[Opening Exercise data section]

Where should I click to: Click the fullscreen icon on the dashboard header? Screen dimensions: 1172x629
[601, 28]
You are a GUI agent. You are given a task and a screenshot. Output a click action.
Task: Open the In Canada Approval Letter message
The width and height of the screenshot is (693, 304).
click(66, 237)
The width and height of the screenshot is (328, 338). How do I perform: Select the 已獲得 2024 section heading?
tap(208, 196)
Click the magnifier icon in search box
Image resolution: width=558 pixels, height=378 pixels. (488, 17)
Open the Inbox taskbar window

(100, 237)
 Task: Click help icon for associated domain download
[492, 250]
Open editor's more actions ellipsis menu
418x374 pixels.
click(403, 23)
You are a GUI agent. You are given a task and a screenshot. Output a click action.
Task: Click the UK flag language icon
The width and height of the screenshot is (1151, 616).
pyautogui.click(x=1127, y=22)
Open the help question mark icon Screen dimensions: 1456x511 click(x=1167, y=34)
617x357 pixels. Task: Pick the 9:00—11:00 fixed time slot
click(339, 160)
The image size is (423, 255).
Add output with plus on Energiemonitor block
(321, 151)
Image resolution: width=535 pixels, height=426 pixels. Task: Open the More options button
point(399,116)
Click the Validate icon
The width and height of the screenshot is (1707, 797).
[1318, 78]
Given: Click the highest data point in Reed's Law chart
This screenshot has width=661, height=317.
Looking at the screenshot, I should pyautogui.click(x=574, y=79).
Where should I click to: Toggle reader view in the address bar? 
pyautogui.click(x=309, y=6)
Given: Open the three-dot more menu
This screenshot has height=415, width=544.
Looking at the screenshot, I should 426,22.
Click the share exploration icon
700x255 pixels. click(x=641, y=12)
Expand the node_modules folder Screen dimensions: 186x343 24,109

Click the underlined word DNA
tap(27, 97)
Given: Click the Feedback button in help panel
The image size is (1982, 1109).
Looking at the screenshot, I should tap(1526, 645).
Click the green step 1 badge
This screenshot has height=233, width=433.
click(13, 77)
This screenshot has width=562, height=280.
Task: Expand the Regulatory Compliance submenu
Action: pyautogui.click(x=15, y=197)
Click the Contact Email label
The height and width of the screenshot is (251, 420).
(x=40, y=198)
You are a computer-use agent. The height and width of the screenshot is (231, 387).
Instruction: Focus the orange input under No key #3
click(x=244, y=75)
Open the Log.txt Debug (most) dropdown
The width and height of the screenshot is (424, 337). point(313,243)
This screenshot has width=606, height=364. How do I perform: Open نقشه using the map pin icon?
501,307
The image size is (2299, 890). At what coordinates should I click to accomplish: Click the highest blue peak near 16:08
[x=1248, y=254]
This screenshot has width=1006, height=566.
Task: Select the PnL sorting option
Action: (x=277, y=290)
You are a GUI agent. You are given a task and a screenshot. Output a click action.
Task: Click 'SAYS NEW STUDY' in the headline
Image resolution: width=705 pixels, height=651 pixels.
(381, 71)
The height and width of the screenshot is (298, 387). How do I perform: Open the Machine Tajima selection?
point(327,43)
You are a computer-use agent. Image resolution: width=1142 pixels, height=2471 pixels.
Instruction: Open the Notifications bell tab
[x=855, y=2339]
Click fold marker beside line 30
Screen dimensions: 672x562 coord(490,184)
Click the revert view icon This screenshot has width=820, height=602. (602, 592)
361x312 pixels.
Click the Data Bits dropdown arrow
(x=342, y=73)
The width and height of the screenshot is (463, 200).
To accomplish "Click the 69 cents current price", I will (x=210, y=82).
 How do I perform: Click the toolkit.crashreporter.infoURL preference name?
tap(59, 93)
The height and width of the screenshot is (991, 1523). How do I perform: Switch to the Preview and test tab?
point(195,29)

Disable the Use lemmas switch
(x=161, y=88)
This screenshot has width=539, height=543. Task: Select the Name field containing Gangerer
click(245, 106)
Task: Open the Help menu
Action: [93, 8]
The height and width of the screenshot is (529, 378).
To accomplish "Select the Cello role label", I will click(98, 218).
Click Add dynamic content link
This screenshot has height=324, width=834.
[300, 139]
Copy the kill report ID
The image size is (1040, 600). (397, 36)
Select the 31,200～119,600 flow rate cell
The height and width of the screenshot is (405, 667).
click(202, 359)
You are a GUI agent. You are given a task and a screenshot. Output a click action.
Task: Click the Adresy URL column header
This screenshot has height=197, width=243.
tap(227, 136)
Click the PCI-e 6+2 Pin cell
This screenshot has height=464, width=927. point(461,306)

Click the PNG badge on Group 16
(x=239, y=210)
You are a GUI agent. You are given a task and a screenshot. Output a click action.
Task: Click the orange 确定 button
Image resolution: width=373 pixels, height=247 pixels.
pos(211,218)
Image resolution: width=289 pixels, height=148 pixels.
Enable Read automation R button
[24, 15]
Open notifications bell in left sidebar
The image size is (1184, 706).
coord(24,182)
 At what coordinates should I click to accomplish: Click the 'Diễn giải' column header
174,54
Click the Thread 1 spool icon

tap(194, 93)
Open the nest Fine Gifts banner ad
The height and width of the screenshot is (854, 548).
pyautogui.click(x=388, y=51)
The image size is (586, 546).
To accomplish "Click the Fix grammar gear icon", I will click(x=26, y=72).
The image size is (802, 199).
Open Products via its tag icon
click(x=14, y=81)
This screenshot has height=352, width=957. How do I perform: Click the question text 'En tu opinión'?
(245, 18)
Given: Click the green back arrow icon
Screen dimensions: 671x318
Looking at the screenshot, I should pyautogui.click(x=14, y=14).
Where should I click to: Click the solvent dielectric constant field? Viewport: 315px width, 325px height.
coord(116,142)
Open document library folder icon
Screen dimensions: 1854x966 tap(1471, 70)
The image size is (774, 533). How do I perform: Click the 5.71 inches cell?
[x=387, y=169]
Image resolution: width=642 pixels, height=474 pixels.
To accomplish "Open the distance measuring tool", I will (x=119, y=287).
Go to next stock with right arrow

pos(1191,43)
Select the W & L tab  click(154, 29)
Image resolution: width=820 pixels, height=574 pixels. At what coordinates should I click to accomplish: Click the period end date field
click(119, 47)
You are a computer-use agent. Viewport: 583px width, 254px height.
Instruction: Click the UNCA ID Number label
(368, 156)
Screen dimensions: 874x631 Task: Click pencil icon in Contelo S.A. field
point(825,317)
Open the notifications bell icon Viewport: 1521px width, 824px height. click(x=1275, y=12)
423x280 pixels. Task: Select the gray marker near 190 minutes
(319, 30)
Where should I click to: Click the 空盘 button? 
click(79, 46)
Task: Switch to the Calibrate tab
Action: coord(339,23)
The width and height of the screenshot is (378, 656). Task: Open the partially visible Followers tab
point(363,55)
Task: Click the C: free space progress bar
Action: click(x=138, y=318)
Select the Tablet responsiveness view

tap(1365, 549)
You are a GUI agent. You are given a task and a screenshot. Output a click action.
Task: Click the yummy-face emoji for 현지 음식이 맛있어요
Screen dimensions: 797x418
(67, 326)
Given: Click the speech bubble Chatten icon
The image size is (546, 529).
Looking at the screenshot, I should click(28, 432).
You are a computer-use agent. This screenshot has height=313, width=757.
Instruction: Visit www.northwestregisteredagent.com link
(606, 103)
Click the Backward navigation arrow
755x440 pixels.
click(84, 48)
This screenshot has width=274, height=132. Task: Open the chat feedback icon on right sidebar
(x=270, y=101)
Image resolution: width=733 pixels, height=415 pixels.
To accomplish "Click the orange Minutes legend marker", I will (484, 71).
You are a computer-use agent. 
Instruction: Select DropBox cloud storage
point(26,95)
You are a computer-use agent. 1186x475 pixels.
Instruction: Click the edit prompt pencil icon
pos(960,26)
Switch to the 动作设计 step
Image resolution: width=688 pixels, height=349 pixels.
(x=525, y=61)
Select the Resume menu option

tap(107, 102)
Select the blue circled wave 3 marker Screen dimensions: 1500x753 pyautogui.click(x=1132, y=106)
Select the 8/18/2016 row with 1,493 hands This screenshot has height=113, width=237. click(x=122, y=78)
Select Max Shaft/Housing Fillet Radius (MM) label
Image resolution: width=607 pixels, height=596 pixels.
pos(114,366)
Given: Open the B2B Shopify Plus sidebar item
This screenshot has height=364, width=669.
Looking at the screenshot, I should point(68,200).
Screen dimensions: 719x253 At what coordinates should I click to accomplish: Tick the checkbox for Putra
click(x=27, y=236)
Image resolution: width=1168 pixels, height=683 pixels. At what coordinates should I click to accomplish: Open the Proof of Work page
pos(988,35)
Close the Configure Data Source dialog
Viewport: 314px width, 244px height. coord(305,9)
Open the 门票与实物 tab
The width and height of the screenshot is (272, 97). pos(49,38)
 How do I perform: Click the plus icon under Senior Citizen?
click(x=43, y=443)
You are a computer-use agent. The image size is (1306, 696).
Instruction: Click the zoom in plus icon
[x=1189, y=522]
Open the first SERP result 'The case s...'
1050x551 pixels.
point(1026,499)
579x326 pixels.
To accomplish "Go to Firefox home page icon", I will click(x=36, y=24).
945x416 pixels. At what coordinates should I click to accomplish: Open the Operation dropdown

[Closing Exercise data section]

- **Assignment**
Looking at the entries above, can you reproduce exactly the lines from the one that holds "Task: Click the yummy-face" through the one that holds "Click the Backward navigation arrow", and only those?

- **Completed task**
Task: Click the yummy-face emoji for 현지 음식이 맛있어요
Screen dimensions: 797x418
(67, 326)
Given: Click the speech bubble Chatten icon
The image size is (546, 529).
Looking at the screenshot, I should click(28, 432).
You are a computer-use agent. This screenshot has height=313, width=757.
Instruction: Visit www.northwestregisteredagent.com link
(606, 103)
Click the Backward navigation arrow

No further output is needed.